Action item
Copying rule for the data below: take the line containing "Screen dimensions: 813x542" and every line after it to the end, exactly, and drop all pictures.

Data for the task
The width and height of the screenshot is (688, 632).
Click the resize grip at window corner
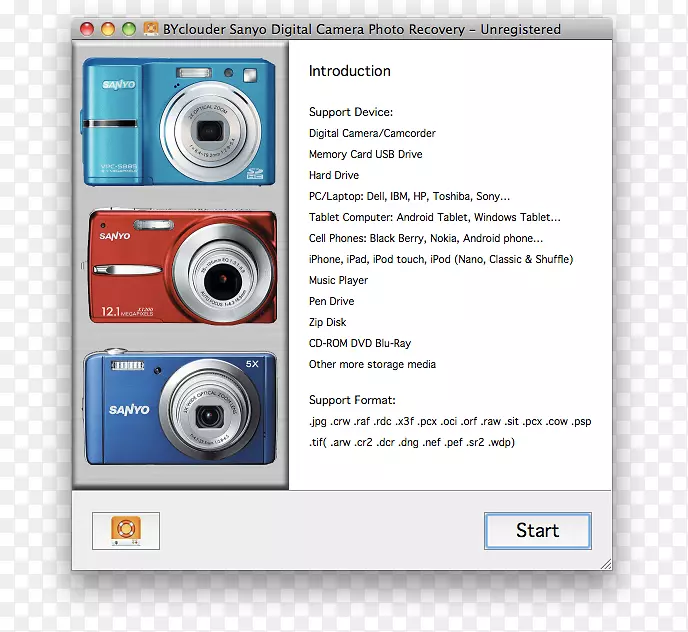tap(605, 565)
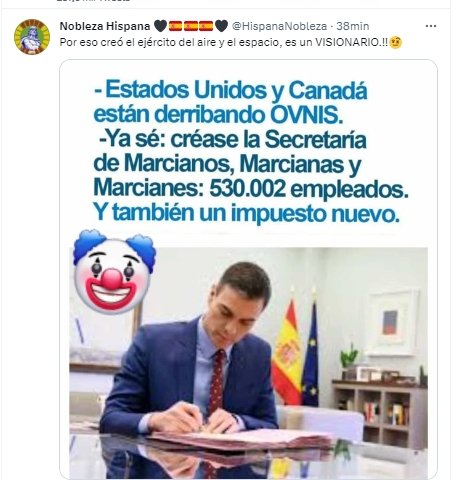Click the last black heart after flags
The width and height of the screenshot is (460, 480).
(222, 26)
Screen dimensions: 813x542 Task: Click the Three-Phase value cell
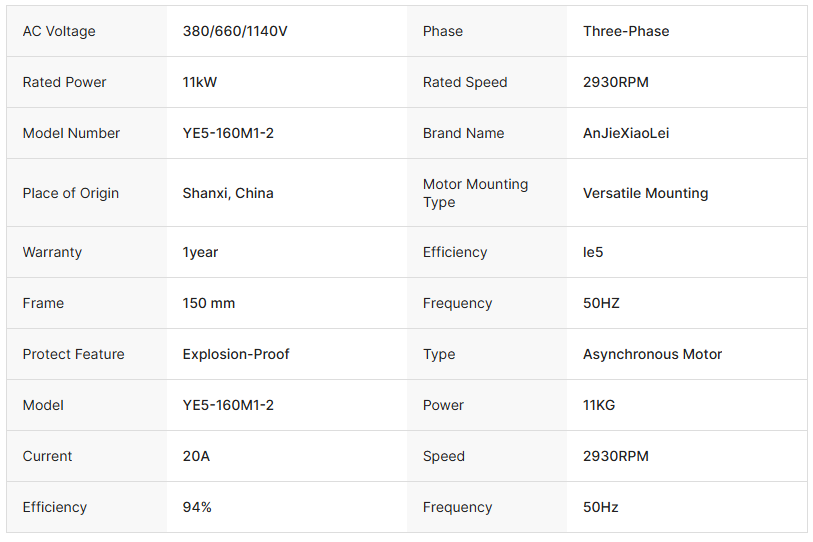pyautogui.click(x=626, y=31)
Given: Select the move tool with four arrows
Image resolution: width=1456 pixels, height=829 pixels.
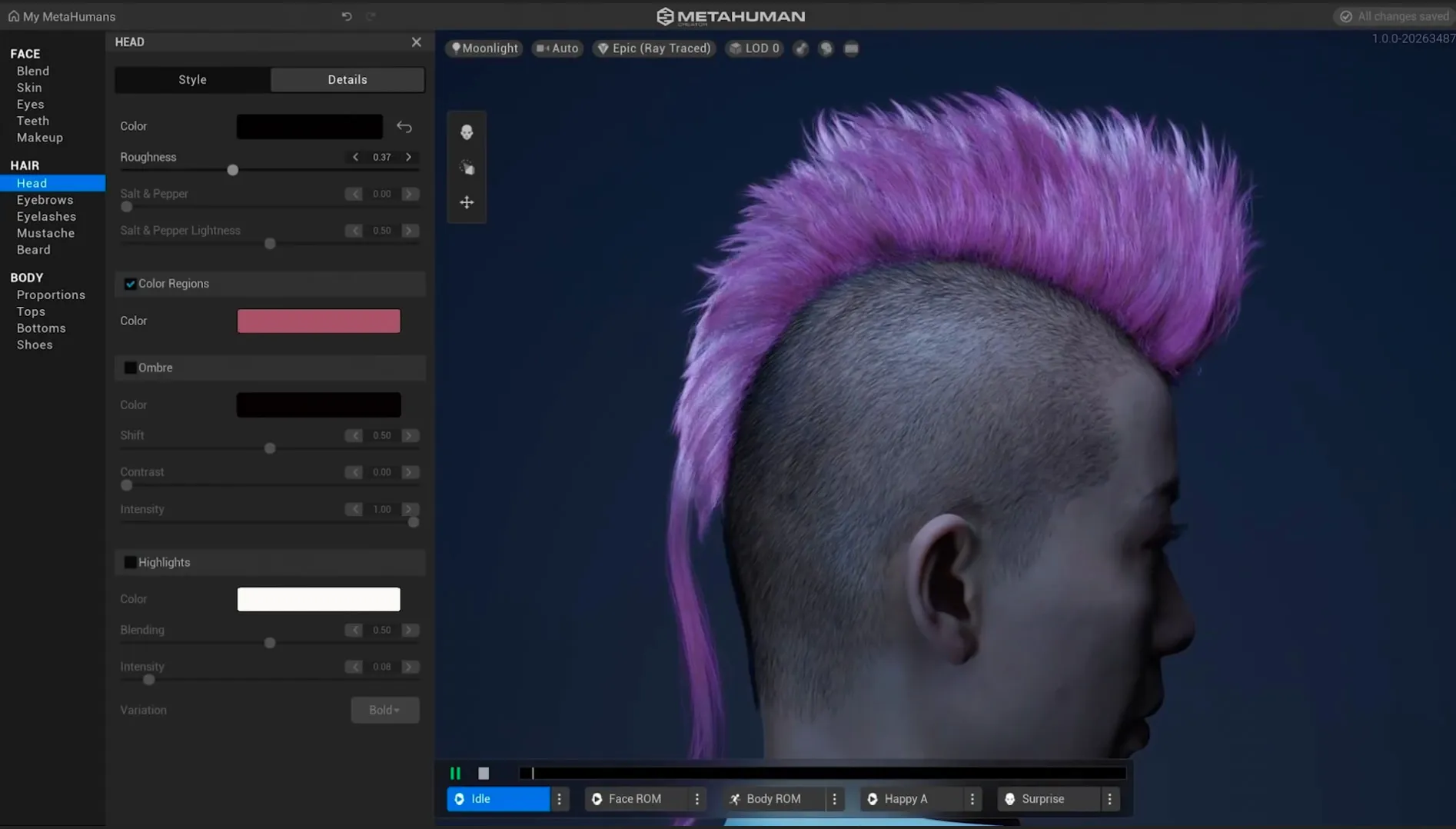Looking at the screenshot, I should click(x=467, y=202).
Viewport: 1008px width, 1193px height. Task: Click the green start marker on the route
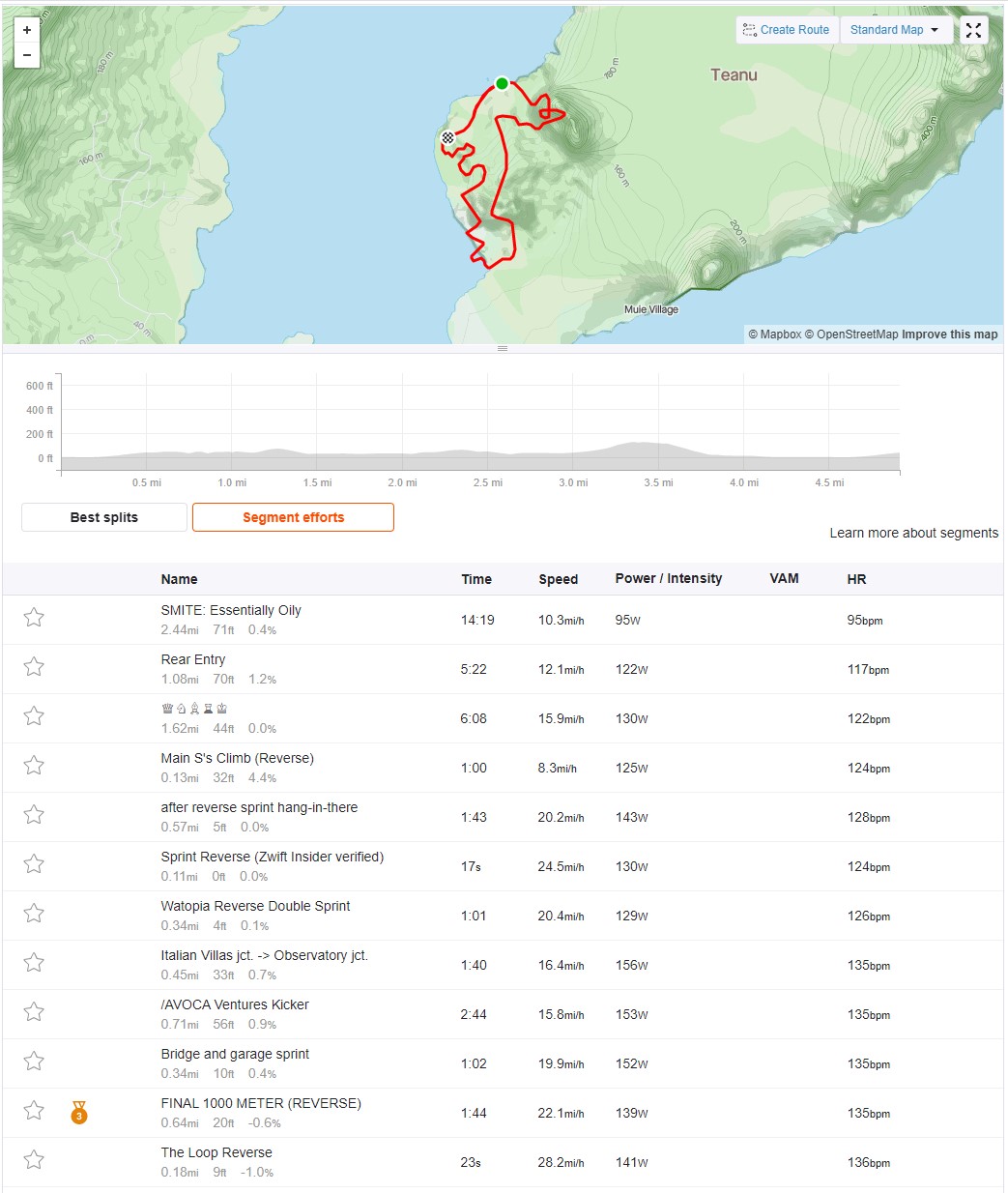pos(502,83)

Result of this exercise
Screen dimensions: 813x542 Task: Click the Three-Phase value cell
pyautogui.click(x=626, y=31)
Given: Select the move tool with four arrows
Image resolution: width=1456 pixels, height=829 pixels.
Looking at the screenshot, I should click(x=467, y=202).
Viewport: 1008px width, 1193px height. Task: Click the green start marker on the route
pos(502,83)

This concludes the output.